The next chart focuses on the mean return for random S&P 500 index entry points with varying holding periods during 1950-2006, with error bars one standard deviation (one sigma) above and below the mean. The chart shows that:
(1) For short holding periods, one sigma confidence intervals have a significant proportion of losses.
(2) For long holding periods, one sigma confidence intervals have a very small proportion of losses. In fact, one sigma confidence intervals for holding periods 188 weeks and longer have no losses. For higher confidence levels, however, no-loss holding periods would be longer.
If returns were normally distributed, these error ranges would represent 68% confidence intervals (returns for 68% of a large sample of randomly selected entry points for each holding period would fall within the error ranges). However, these returns are likely not normally distributed (probably more fat-tailed and skewed), so a one-sigma confidence interval equates to a confidence somewhat different from 68%. The “Probability of Gain” graph above indicates a higher level than 68%.
The final chart displays two additional statistics for random S&P 500 index entry points with varying holding periods during 1950-2006. The chart shows that:
(1) The ratio of the mean return to the standard deviation (return per unit of risk, something like the Sharpe ratio), increases steadily from below 0.20 (turbulence >> tailwind) for four-week holding periods to over 1.00 (turbulence ~ tailwind) for four-year holding periods. (For the average one-week holding period, the ratio is about 0.09.)
(2) However, the number of independent observations across the entire sample falls quickly (initially much faster than the ratio of mean to standard deviation rises) as the holding period lengthens. For four-year holding periods, the number of independent observations is only 14, indicating low reliability for out-of-sample inference. This decline in reliability undermines the apparent comfort of long holding periods.

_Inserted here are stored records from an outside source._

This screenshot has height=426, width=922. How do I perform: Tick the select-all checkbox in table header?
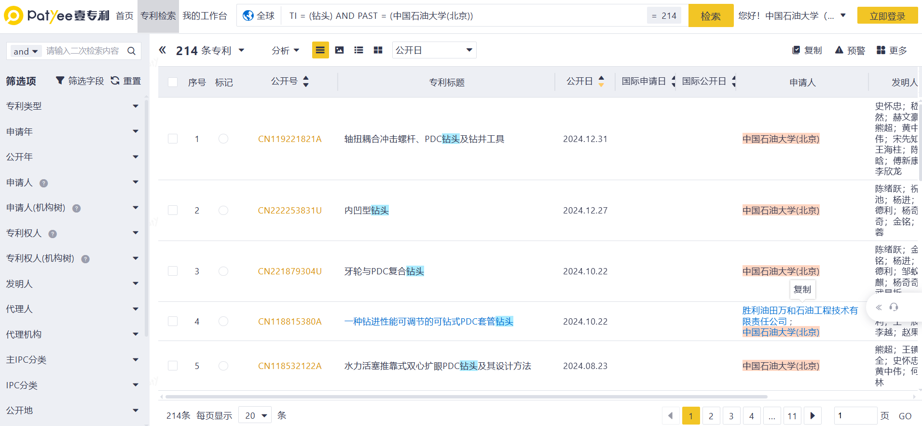[x=173, y=82]
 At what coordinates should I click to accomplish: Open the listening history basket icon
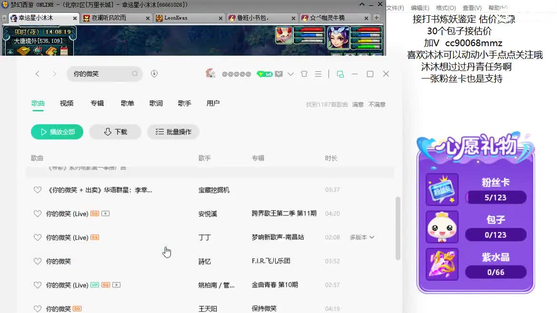(305, 74)
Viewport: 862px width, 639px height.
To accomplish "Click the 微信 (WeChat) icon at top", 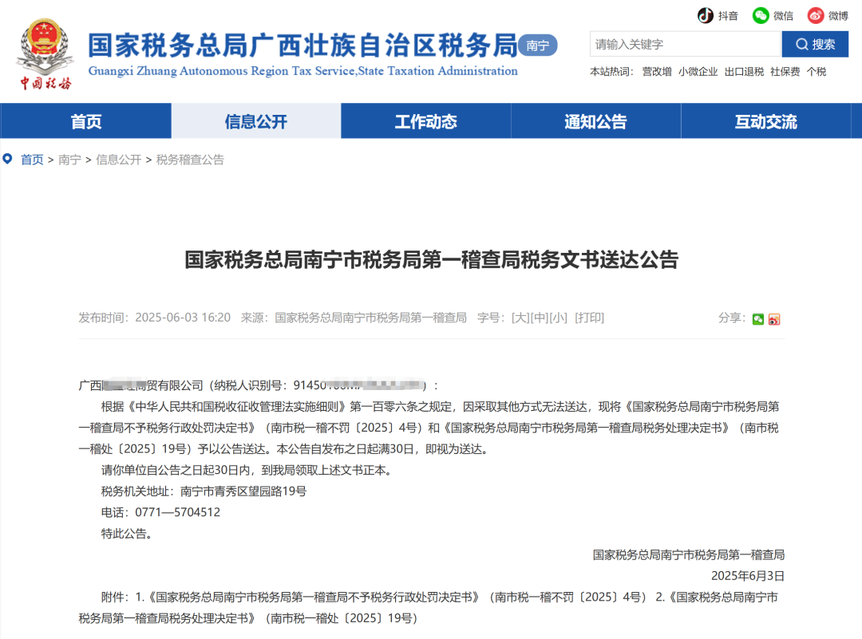I will click(761, 15).
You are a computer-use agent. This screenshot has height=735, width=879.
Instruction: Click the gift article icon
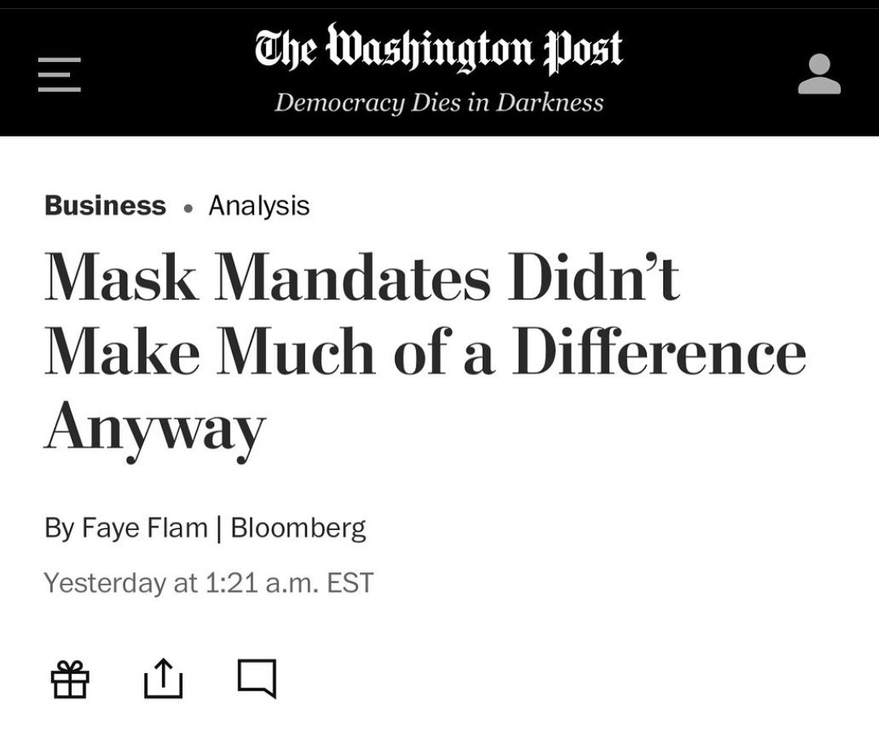(70, 679)
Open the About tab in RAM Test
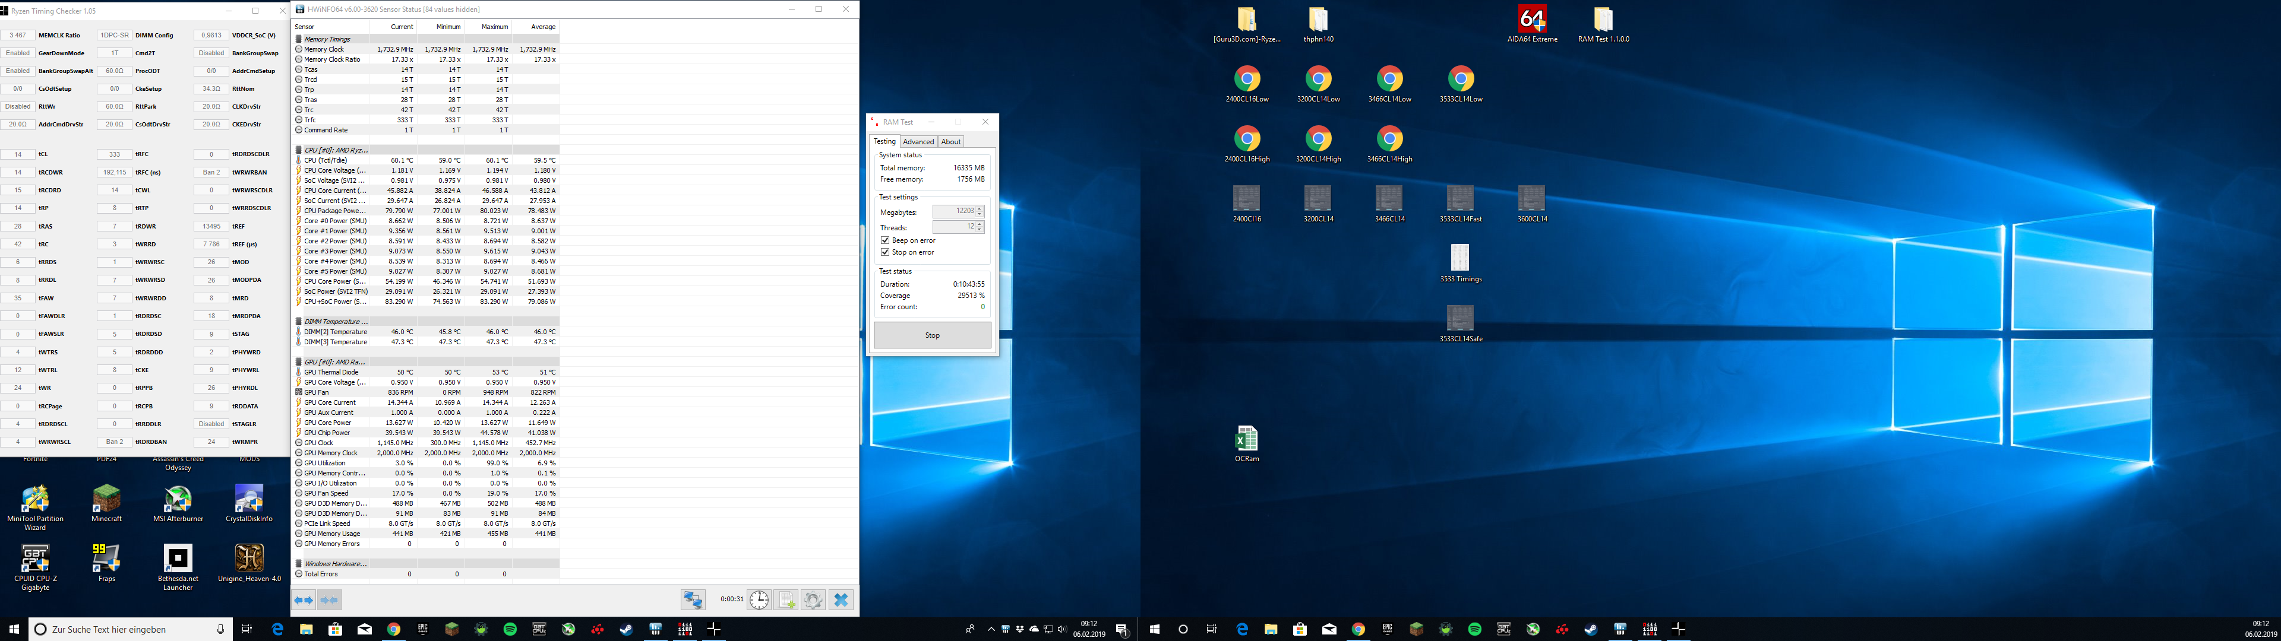Screen dimensions: 2281x641 [951, 142]
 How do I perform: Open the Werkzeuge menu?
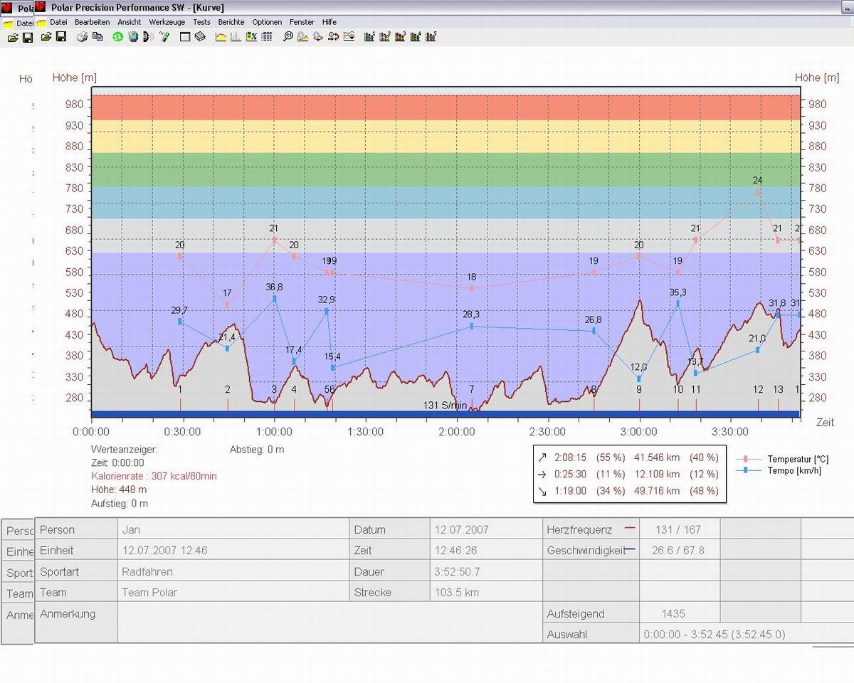click(x=167, y=22)
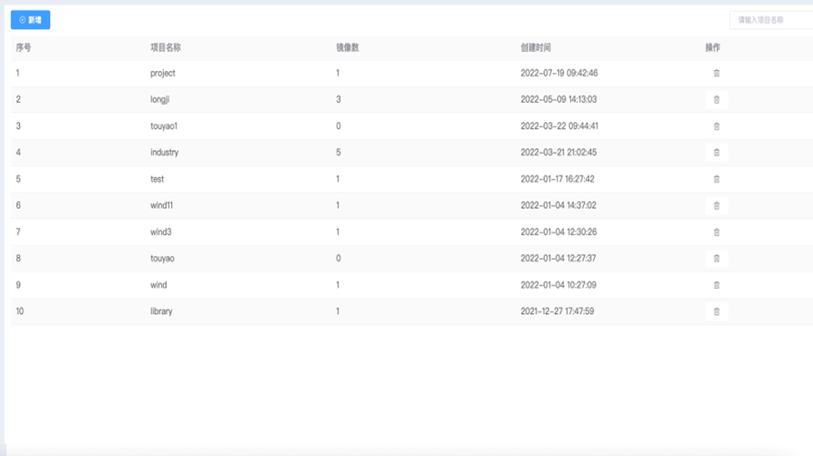This screenshot has width=813, height=456.
Task: Click trash icon for library project
Action: (716, 312)
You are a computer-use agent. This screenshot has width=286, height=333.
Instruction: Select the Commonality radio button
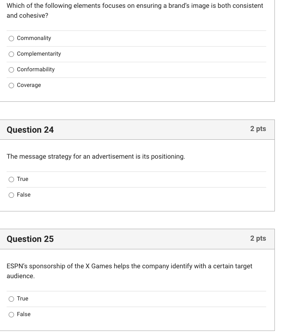11,38
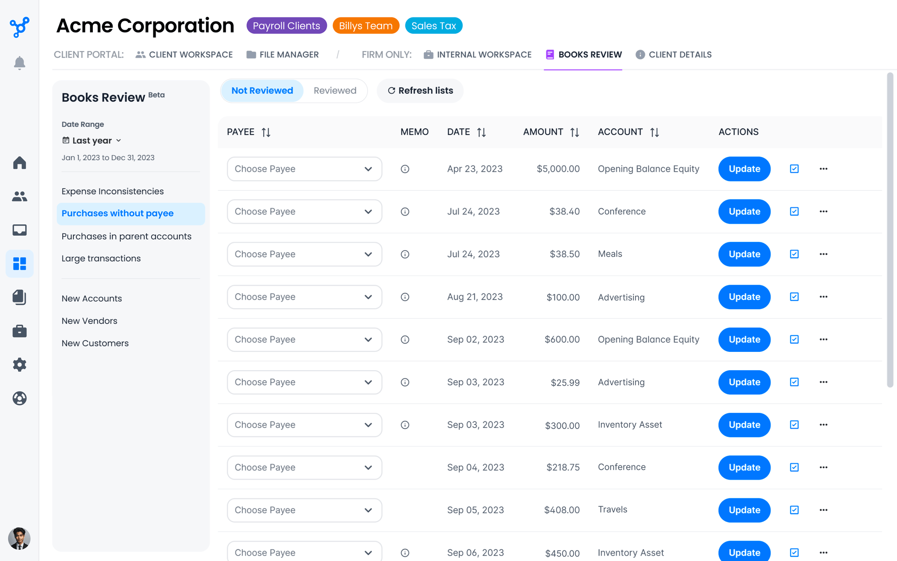Update the Sep 02 Opening Balance Equity entry

tap(744, 340)
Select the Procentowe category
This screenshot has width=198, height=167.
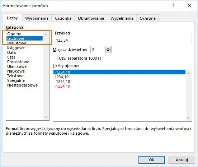(x=18, y=62)
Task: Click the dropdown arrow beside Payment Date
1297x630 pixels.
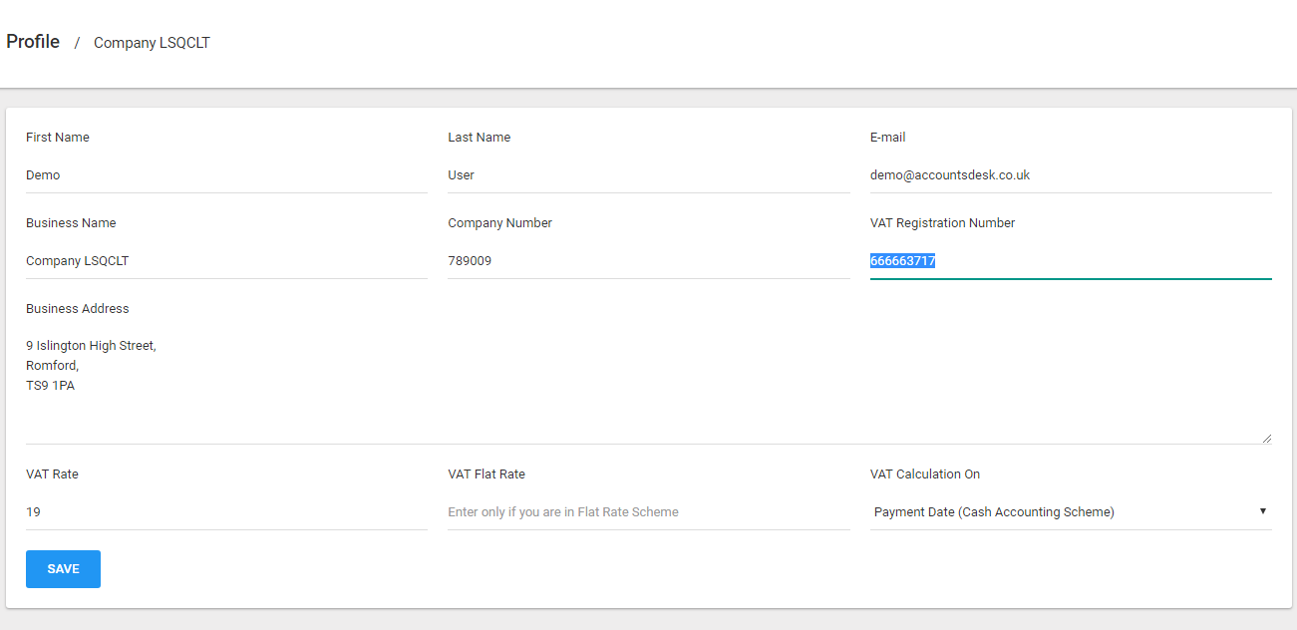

Note that this 57-year sample contains a fairly small number of business cycles (about ten expansions and recessions). From the perspective that the upward drift in aggregate stock prices is closely related to business cycle characteristics, the sample is very small and the statistics of low reliability. Frustratingly, changes in the financial environment (regulations, risk management techniques, technology) probably diminish the predictive power of old business cycles. In general, the evolution of economic (and other social) systems clashes with the statistical appetite for large samples.
In summary, results suggest that raw statistics favor long-term investors.
Also, stock market forecasters should probably forecast infrequently (at long horizons) and always bullishly to maximize their accuracy rates.